Because collection of this sort implicates the content of some communications of U.S. persons (“USPERS”), it is rightly subject to more rigorous scrutiny than metadata production. In order to be constitutional, such ‘incidental,’ warrantless collection must satisfy the Fourth Amendment’s threshold of reasonableness. In 1989, for example, the Supreme Court held that drug testing railway workers satisfied the threshold because the practice’s permissibility is judged by balancing the intrusion on the individual’s interest against the promotion of legitimate governmental interests. While such balancing is usually resolved in favor of the individual, there exist particularly legitimate governmental interests, or “special needs…beyond the normal need for law enforcement” – such as the safety of railways and the protection against international terrorism – that prove dispositive to the cost-benefit analysis. Indeed, the foreign intelligence exception, a subsidiary of this special needs doctrine, has informed the FISC’s analysis of §702.

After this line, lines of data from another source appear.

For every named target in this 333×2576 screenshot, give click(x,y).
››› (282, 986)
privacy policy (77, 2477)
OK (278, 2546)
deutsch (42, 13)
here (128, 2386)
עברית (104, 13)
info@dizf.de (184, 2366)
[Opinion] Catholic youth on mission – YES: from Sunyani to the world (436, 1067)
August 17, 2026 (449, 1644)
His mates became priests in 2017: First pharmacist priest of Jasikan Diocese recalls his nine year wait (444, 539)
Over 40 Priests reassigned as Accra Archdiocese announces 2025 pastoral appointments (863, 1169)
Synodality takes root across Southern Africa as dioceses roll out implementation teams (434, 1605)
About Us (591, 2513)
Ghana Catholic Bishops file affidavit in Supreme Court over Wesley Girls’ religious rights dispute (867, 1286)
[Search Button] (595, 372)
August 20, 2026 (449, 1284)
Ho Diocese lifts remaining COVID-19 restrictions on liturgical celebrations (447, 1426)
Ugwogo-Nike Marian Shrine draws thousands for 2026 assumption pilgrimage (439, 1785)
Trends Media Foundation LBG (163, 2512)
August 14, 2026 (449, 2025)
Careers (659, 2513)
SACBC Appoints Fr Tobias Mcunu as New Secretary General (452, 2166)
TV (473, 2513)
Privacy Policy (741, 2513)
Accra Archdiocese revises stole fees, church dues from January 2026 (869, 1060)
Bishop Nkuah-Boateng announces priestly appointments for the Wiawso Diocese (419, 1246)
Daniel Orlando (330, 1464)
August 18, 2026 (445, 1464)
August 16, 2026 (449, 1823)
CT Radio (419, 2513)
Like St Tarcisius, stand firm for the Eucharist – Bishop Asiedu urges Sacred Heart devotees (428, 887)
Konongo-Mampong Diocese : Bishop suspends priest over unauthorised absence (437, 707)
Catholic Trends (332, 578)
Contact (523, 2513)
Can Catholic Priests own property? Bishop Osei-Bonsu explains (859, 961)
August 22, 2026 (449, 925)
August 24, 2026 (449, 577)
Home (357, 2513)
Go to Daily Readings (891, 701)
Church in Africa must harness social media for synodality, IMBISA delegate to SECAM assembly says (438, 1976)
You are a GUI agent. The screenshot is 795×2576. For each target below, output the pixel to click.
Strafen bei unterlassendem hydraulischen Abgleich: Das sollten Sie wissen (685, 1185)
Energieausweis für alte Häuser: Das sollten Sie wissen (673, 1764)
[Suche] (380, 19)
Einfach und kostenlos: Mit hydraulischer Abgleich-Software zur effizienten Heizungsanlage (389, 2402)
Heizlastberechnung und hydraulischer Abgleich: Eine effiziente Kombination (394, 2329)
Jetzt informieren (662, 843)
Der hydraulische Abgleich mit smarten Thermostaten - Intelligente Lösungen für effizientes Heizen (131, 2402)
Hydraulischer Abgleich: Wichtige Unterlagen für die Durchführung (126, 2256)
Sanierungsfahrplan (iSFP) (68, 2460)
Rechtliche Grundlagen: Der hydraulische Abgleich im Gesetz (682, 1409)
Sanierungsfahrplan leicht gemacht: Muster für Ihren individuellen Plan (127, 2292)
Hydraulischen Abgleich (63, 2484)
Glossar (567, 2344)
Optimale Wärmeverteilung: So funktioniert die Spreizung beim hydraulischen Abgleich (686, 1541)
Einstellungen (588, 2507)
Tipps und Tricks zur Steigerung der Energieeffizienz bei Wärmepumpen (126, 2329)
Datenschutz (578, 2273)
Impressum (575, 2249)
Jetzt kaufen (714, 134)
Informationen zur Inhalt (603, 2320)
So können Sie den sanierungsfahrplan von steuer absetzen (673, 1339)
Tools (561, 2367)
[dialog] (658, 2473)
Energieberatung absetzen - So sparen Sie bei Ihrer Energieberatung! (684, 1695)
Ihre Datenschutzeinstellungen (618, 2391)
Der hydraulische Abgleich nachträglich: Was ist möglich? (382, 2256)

This cost-benefit analysis occurs on both abstract and particularized levels. First, the national security interests promoted by §702 are perhaps the most legitimate governmental interests of all. The content of a person’s Internet communications, though, whether incidentally acquired or not, are digital manifestations of the private papers to which the Fourth Amendment’s protections are directly addressed. Therefore, in order to satisfy the foreign intelligence exception, it is also necessary to evaluate the statute’s scope and its effect on the privacy intrusion’s costs. First, §702 compels the executive branch to formulate and seek periodic judicial approval for procedures designed to target only non-USPERS, reasonably believed to be outside the U.S., for a legitimate foreign intelligence purpose. In addition, it necessitates formulation of and approval for minimization procedures, which govern how and when the intelligence community retains, disseminates, or eliminates the incidentally acquired communications of USPERS.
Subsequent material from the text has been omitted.